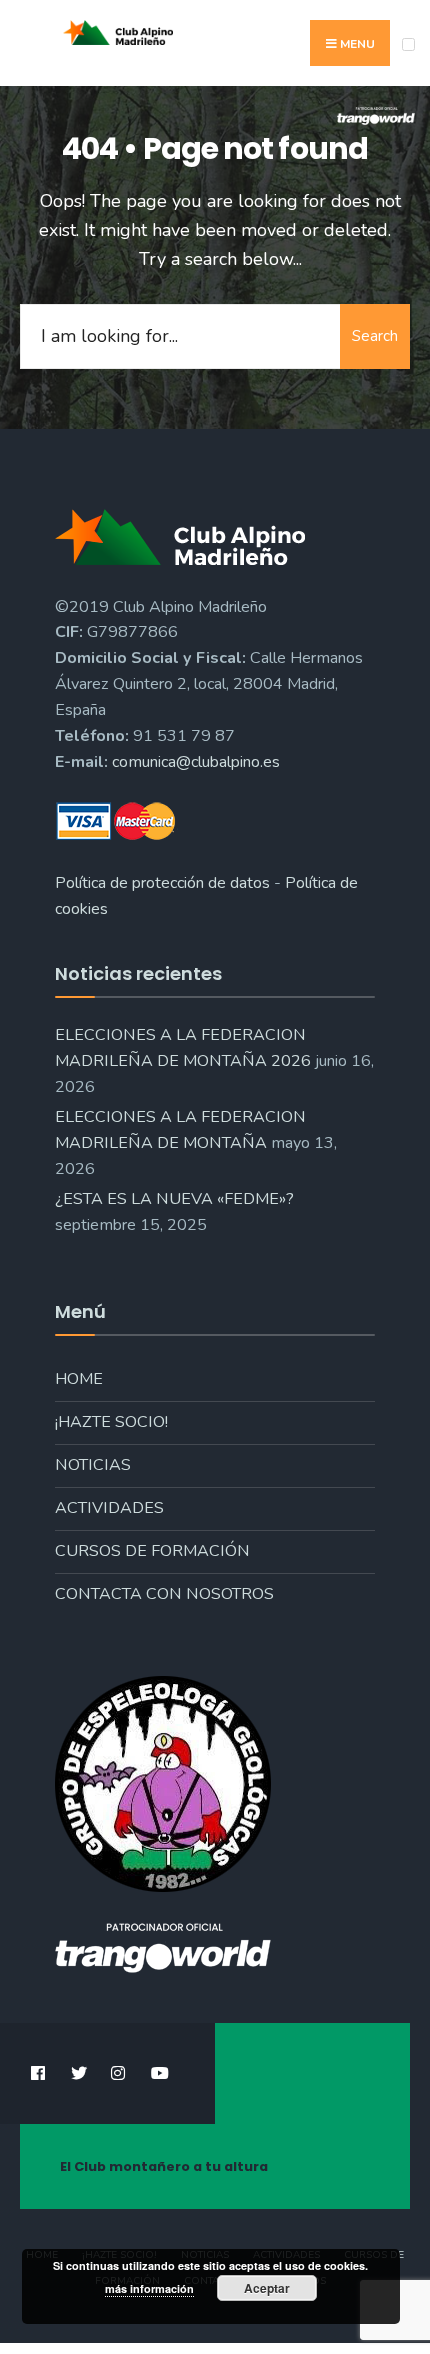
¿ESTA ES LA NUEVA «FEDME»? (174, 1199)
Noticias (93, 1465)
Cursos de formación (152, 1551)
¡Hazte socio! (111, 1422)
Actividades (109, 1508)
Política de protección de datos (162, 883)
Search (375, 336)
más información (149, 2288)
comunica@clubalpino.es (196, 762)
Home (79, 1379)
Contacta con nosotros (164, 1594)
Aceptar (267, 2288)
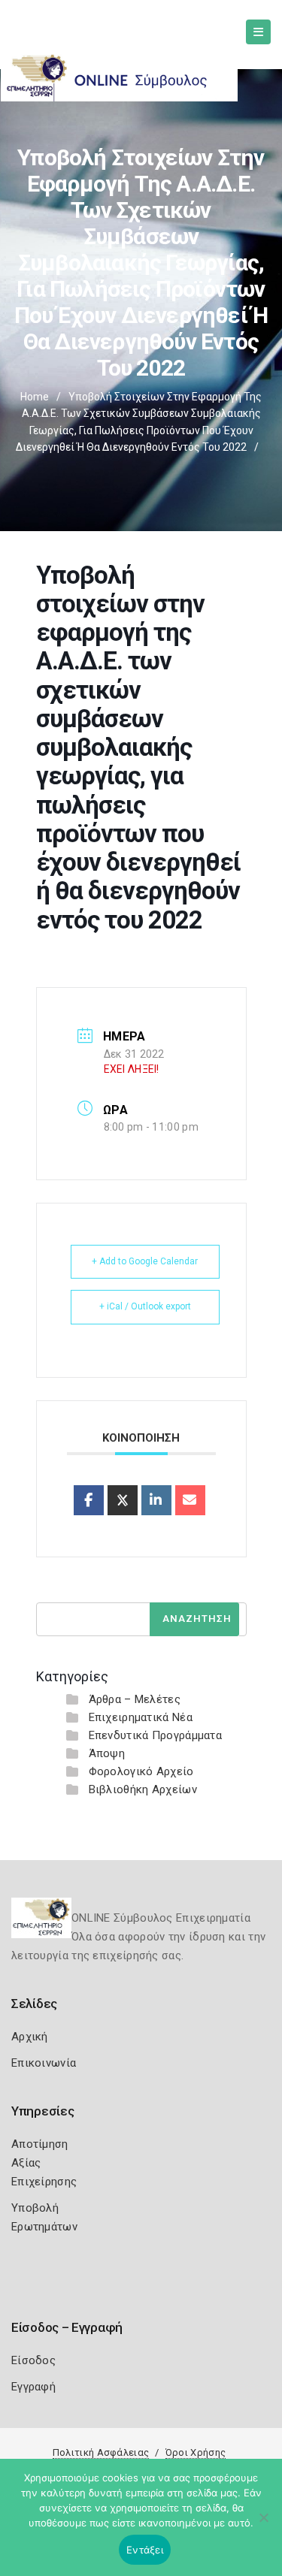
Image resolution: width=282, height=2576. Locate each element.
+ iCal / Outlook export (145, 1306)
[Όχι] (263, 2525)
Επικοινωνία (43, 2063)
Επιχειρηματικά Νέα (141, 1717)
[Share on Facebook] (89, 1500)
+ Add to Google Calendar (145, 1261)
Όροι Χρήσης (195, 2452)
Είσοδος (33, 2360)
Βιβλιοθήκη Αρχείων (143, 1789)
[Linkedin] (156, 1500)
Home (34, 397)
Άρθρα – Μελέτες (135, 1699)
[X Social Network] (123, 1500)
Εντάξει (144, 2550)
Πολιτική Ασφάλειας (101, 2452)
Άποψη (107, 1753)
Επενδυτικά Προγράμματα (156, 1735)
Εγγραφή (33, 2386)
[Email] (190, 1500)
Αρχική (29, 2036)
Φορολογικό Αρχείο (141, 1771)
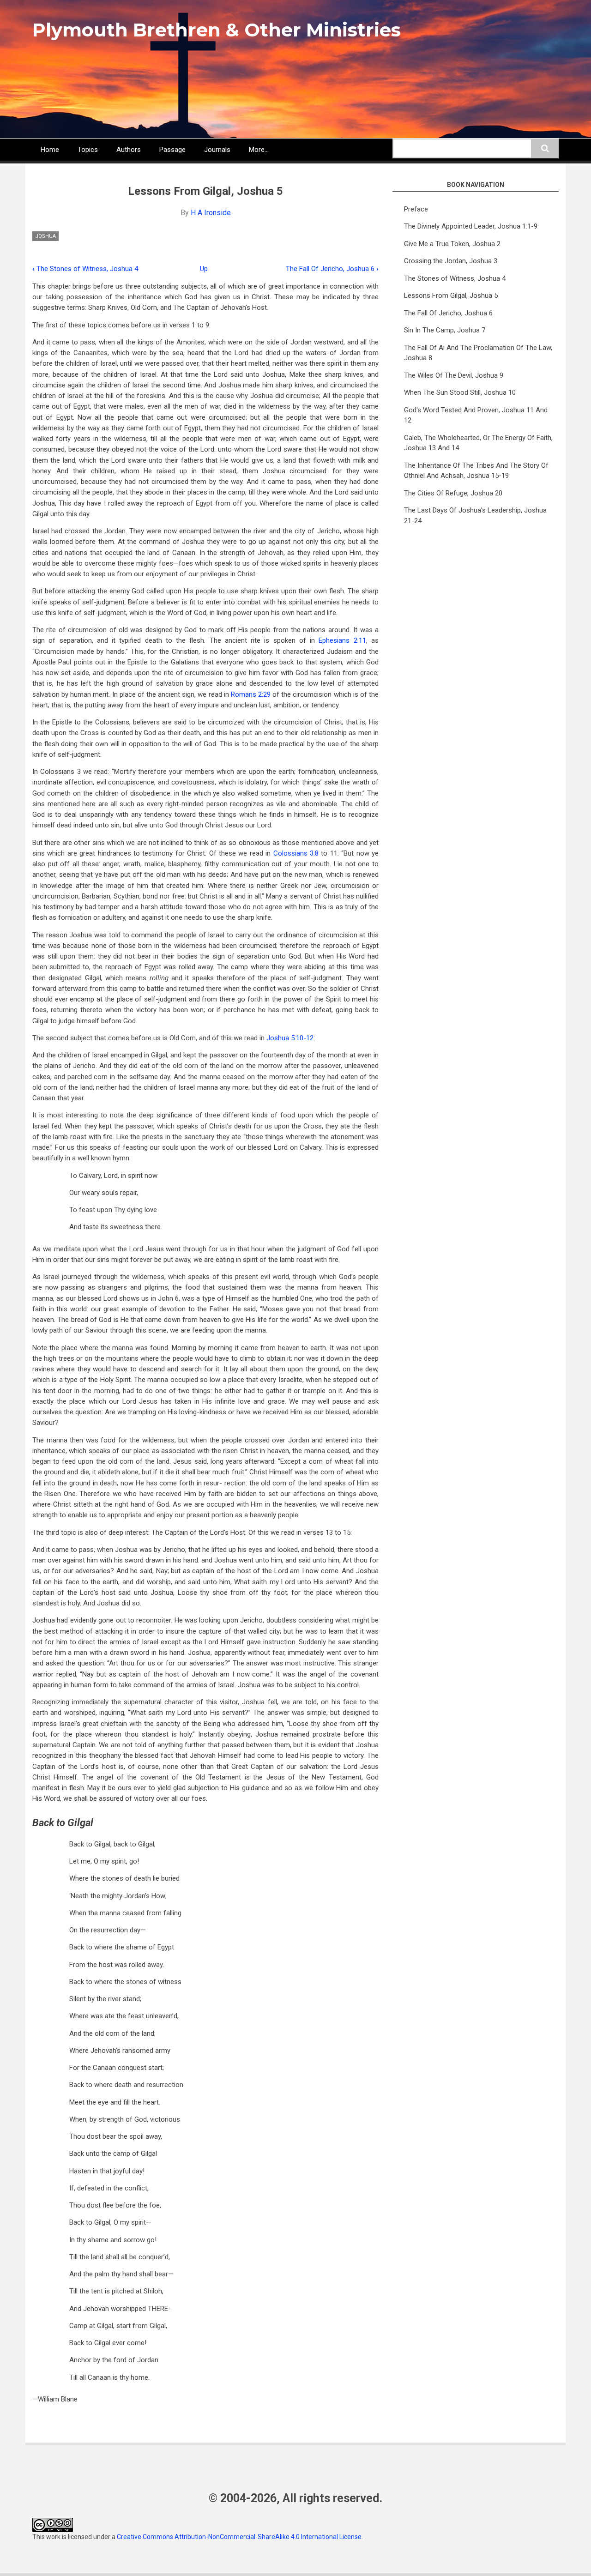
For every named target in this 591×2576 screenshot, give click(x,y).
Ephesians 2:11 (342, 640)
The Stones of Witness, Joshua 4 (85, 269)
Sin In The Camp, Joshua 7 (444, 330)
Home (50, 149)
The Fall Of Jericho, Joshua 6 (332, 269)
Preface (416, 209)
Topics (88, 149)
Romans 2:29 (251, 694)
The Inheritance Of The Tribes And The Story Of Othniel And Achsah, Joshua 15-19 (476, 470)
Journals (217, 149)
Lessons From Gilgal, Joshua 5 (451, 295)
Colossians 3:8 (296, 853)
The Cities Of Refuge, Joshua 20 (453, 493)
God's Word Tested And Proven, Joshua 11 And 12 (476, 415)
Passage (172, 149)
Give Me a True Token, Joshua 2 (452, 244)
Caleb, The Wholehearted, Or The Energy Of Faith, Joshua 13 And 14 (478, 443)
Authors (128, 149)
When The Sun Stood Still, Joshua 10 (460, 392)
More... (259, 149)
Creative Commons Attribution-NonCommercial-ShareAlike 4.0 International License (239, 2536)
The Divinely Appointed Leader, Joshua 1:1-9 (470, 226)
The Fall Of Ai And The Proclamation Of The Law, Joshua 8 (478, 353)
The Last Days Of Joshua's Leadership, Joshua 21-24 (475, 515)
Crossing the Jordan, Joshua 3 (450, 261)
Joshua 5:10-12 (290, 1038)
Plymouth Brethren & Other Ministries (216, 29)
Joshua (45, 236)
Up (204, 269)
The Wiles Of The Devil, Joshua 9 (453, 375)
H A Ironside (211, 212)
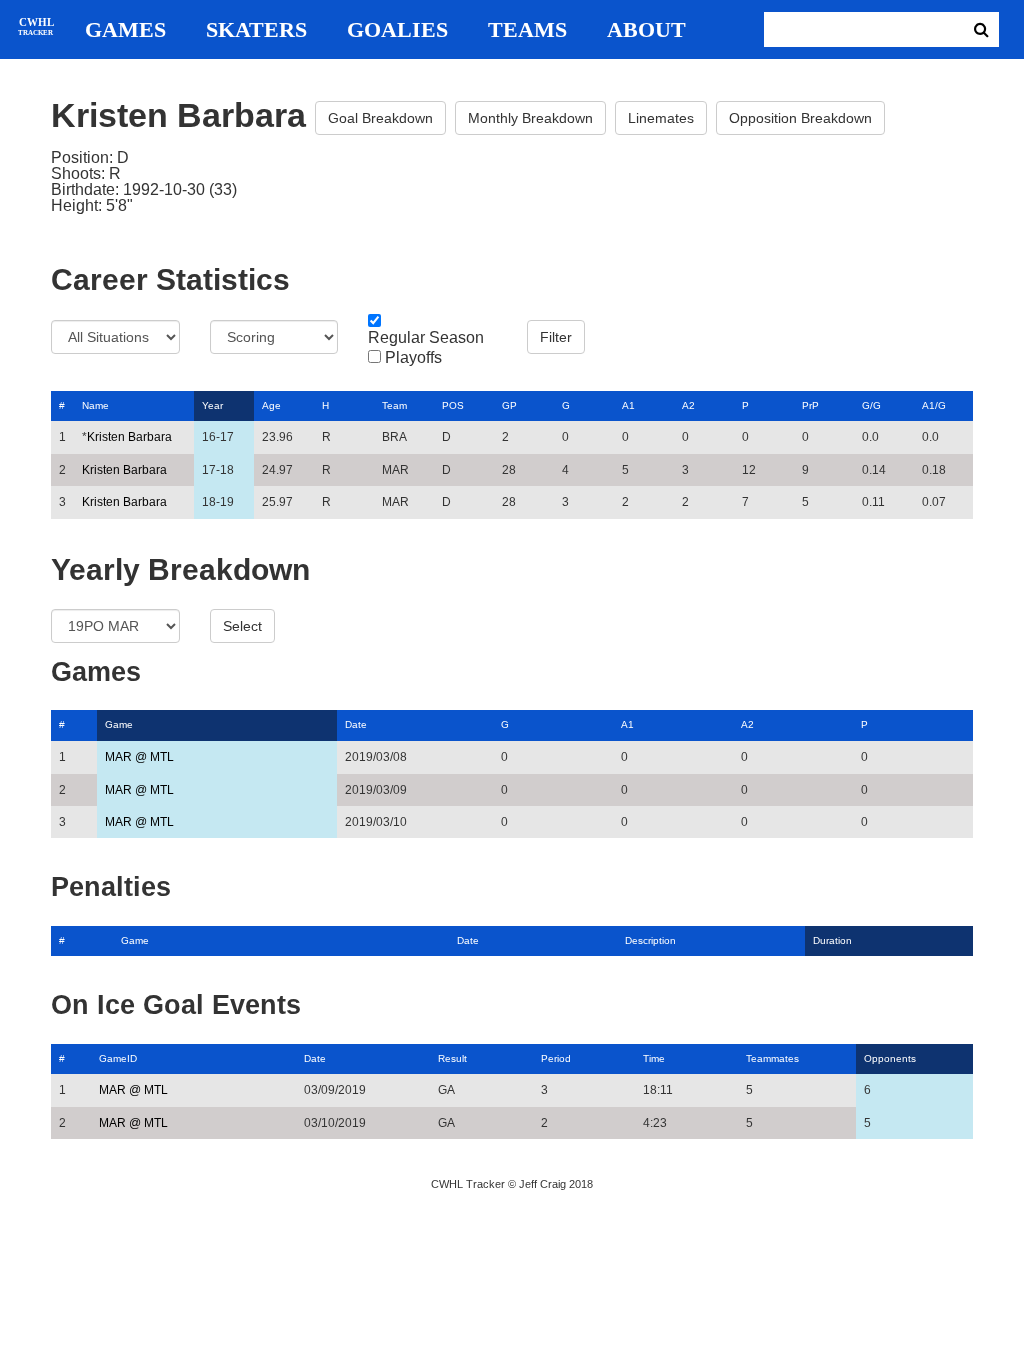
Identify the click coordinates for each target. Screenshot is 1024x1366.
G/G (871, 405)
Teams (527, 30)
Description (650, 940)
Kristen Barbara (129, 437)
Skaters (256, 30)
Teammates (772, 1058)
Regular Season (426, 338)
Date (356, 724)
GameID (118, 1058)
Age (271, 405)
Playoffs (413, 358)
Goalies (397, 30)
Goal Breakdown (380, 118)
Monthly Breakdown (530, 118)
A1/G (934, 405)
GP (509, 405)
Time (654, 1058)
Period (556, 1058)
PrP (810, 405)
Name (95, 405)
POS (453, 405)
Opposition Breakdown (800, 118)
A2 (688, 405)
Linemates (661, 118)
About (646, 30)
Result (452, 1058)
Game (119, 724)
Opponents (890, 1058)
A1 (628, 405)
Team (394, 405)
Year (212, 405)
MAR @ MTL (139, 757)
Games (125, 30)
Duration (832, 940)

※

[TASK STATEMENT]: Taking the entries above, write out exactly each line from the one holding "Playoffs (413, 358)" to the one holding "Opponents (890, 1058)", both included, and stop there.

[PROBLEM SOLUTION]:
Playoffs (413, 358)
Goalies (397, 30)
Goal Breakdown (380, 118)
Monthly Breakdown (530, 118)
A1/G (934, 405)
GP (509, 405)
Time (654, 1058)
Period (556, 1058)
PrP (810, 405)
Name (95, 405)
POS (453, 405)
Opposition Breakdown (800, 118)
A2 (688, 405)
Linemates (661, 118)
About (646, 30)
Result (452, 1058)
Game (119, 724)
Opponents (890, 1058)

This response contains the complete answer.